*** Records to use ***

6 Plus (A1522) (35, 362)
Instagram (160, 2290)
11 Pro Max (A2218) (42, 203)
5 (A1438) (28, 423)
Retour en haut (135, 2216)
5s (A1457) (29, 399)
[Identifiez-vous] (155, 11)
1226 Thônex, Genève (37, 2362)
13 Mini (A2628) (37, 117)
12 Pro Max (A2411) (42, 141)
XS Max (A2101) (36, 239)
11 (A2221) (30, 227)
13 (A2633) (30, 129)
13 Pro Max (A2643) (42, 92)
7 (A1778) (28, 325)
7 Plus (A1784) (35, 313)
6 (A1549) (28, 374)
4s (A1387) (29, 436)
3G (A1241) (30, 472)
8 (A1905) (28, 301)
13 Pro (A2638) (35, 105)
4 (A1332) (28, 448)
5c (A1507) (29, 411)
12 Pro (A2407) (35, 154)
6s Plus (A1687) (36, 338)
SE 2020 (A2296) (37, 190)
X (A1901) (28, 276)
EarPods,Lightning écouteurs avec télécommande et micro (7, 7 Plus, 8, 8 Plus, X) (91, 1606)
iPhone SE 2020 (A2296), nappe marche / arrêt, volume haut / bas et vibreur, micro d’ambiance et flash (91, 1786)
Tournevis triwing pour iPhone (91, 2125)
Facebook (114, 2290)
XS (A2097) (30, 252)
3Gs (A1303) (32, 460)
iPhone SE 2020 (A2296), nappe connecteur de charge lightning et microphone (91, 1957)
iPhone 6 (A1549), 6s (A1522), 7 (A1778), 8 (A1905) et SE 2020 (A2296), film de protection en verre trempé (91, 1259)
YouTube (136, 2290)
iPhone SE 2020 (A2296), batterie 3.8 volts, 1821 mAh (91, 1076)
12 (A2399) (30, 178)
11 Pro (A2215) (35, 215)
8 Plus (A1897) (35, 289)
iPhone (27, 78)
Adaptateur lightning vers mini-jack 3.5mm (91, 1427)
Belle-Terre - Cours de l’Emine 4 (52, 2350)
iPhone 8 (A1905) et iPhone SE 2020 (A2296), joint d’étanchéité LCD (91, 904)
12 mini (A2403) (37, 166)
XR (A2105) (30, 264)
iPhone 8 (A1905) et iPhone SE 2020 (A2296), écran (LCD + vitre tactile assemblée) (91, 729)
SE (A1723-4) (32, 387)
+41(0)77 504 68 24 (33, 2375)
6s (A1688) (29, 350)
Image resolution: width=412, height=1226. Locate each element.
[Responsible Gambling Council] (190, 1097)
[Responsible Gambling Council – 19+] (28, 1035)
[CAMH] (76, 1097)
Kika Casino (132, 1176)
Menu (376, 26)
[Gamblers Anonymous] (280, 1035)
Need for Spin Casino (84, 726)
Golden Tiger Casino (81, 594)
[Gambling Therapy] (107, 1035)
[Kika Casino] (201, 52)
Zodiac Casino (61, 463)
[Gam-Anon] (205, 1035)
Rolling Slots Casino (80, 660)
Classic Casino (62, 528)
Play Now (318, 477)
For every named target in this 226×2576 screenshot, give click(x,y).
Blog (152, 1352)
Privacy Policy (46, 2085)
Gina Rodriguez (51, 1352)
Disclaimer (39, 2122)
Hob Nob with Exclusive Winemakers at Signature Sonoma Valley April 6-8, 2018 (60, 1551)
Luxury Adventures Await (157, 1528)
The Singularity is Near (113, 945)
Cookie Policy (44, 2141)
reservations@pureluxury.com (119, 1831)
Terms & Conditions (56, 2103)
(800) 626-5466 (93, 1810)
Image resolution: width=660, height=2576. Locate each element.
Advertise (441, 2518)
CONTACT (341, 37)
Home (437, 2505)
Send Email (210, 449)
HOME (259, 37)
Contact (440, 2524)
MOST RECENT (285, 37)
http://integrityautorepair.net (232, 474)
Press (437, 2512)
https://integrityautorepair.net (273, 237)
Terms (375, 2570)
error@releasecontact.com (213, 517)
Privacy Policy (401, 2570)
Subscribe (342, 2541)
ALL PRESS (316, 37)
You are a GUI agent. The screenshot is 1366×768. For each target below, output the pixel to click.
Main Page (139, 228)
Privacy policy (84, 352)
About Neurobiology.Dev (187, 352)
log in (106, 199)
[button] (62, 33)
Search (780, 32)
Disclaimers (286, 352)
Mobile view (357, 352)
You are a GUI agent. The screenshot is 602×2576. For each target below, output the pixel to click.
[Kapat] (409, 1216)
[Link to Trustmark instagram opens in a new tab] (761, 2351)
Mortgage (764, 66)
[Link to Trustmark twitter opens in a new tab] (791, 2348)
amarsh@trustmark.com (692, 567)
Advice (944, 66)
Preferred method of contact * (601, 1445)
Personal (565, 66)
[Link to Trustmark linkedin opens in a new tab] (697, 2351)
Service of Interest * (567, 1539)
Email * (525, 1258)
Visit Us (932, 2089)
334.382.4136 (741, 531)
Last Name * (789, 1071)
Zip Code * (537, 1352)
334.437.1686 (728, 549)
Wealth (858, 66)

*** End of Records to use ***

> **Work to complete**
Return all of the data above verbatim.

> **Response area**
6 Plus (A1522) (35, 362)
Instagram (160, 2290)
11 Pro Max (A2218) (42, 203)
5 (A1438) (28, 423)
Retour en haut (135, 2216)
5s (A1457) (29, 399)
[Identifiez-vous] (155, 11)
1226 Thônex, Genève (37, 2362)
13 Mini (A2628) (37, 117)
12 Pro Max (A2411) (42, 141)
XS Max (A2101) (36, 239)
11 (A2221) (30, 227)
13 (A2633) (30, 129)
13 Pro Max (A2643) (42, 92)
7 (A1778) (28, 325)
7 Plus (A1784) (35, 313)
6 (A1549) (28, 374)
4s (A1387) (29, 436)
3G (A1241) (30, 472)
8 (A1905) (28, 301)
13 Pro (A2638) (35, 105)
4 (A1332) (28, 448)
5c (A1507) (29, 411)
12 Pro (A2407) (35, 154)
6s Plus (A1687) (36, 338)
SE 2020 (A2296) (37, 190)
X (A1901) (28, 276)
EarPods,Lightning écouteurs avec télécommande et micro (7, 7 Plus, 8, 8 Plus, X) (91, 1606)
iPhone SE 2020 (A2296), nappe marche / arrêt, volume haut / bas et vibreur, micro d’ambiance et flash (91, 1786)
Tournevis triwing pour iPhone (91, 2125)
Facebook (114, 2290)
XS (A2097) (30, 252)
3Gs (A1303) (32, 460)
iPhone SE 2020 (A2296), nappe connecteur de charge lightning et microphone (91, 1957)
iPhone 6 (A1549), 6s (A1522), 7 (A1778), 8 (A1905) et SE 2020 (A2296), film de protection en verre trempé (91, 1259)
YouTube (136, 2290)
iPhone SE 2020 (A2296), batterie 3.8 volts, 1821 mAh (91, 1076)
12 (A2399) (30, 178)
11 Pro (A2215) (35, 215)
8 Plus (A1897) (35, 289)
iPhone (27, 78)
Adaptateur lightning vers mini-jack 3.5mm (91, 1427)
Belle-Terre - Cours de l’Emine 4 (52, 2350)
iPhone 8 (A1905) et iPhone SE 2020 (A2296), joint d’étanchéité LCD (91, 904)
12 mini (A2403) (37, 166)
XR (A2105) (30, 264)
iPhone 8 (A1905) et iPhone SE 2020 (A2296), écran (LCD + vitre tactile assemblée) (91, 729)
SE (A1723-4) (32, 387)
+41(0)77 504 68 24 (33, 2375)
6s (A1688) (29, 350)
Image resolution: width=412, height=1226. Locate each element.
[Responsible Gambling Council] (190, 1097)
[Responsible Gambling Council – 19+] (28, 1035)
[CAMH] (76, 1097)
Kika Casino (132, 1176)
Menu (376, 26)
[Gamblers Anonymous] (280, 1035)
Need for Spin Casino (84, 726)
Golden Tiger Casino (81, 594)
[Gambling Therapy] (107, 1035)
[Kika Casino] (201, 52)
Zodiac Casino (61, 463)
[Gam-Anon] (205, 1035)
Rolling Slots Casino (80, 660)
Classic Casino (62, 528)
Play Now (318, 477)
For every named target in this 226×2576 screenshot, give click(x,y).
Blog (152, 1352)
Privacy Policy (46, 2085)
Gina Rodriguez (51, 1352)
Disclaimer (39, 2122)
Hob Nob with Exclusive Winemakers at Signature Sonoma Valley April 6-8, 2018 (60, 1551)
Luxury Adventures Await (157, 1528)
The Singularity is Near (113, 945)
Cookie Policy (44, 2141)
reservations@pureluxury.com (119, 1831)
Terms & Conditions (56, 2103)
(800) 626-5466 (93, 1810)
Image resolution: width=660, height=2576. Locate each element.
Advertise (441, 2518)
CONTACT (341, 37)
Home (437, 2505)
Send Email (210, 449)
HOME (259, 37)
Contact (440, 2524)
MOST RECENT (285, 37)
http://integrityautorepair.net (232, 474)
Press (437, 2512)
https://integrityautorepair.net (273, 237)
Terms (375, 2570)
error@releasecontact.com (213, 517)
Privacy Policy (401, 2570)
Subscribe (342, 2541)
ALL PRESS (316, 37)
You are a GUI agent. The screenshot is 1366×768. For each target below, output the pixel to click.
Main Page (139, 228)
Privacy policy (84, 352)
About Neurobiology.Dev (187, 352)
log in (106, 199)
[button] (62, 33)
Search (780, 32)
Disclaimers (286, 352)
Mobile view (357, 352)
You are a GUI agent. The screenshot is 602×2576. For each target below, output the pixel to click.
[Kapat] (409, 1216)
[Link to Trustmark instagram opens in a new tab] (761, 2351)
Mortgage (764, 66)
[Link to Trustmark twitter opens in a new tab] (791, 2348)
amarsh@trustmark.com (692, 567)
Advice (944, 66)
Preferred method of contact * (601, 1445)
Personal (565, 66)
[Link to Trustmark linkedin opens in a new tab] (697, 2351)
Service of Interest * (567, 1539)
Email * (525, 1258)
Visit Us (932, 2089)
334.382.4136 (741, 531)
Last Name * (789, 1071)
Zip Code * (537, 1352)
334.437.1686 (728, 549)
Wealth (858, 66)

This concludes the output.